=== Task brief ===
State the number of lines in these records holding "Sort". Say nothing more.

=== Working data ===
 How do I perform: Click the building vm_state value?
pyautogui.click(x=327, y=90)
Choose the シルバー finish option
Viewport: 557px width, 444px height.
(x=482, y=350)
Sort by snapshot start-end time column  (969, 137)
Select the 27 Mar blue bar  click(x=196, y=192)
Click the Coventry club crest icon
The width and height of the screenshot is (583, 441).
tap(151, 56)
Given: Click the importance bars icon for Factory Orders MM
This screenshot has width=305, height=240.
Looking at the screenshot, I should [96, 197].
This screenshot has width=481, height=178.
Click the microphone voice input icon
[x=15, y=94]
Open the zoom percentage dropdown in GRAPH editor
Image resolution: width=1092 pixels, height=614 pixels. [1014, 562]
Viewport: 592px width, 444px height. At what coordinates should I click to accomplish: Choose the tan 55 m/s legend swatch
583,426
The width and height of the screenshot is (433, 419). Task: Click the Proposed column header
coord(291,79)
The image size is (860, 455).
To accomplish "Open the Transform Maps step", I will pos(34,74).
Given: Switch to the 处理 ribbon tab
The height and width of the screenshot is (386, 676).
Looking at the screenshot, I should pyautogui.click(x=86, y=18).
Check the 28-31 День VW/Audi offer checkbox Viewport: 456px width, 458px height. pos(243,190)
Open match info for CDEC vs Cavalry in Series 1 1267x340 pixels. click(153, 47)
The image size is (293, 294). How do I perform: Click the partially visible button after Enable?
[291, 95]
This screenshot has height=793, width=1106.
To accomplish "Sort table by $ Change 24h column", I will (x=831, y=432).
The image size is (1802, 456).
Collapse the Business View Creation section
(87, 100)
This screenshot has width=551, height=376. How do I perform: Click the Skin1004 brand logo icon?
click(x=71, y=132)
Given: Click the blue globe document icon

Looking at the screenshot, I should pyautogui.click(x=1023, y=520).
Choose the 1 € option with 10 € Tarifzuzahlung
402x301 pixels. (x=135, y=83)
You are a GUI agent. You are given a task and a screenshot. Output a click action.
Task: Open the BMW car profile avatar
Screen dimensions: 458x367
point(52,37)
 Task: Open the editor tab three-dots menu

=== Solution ===
2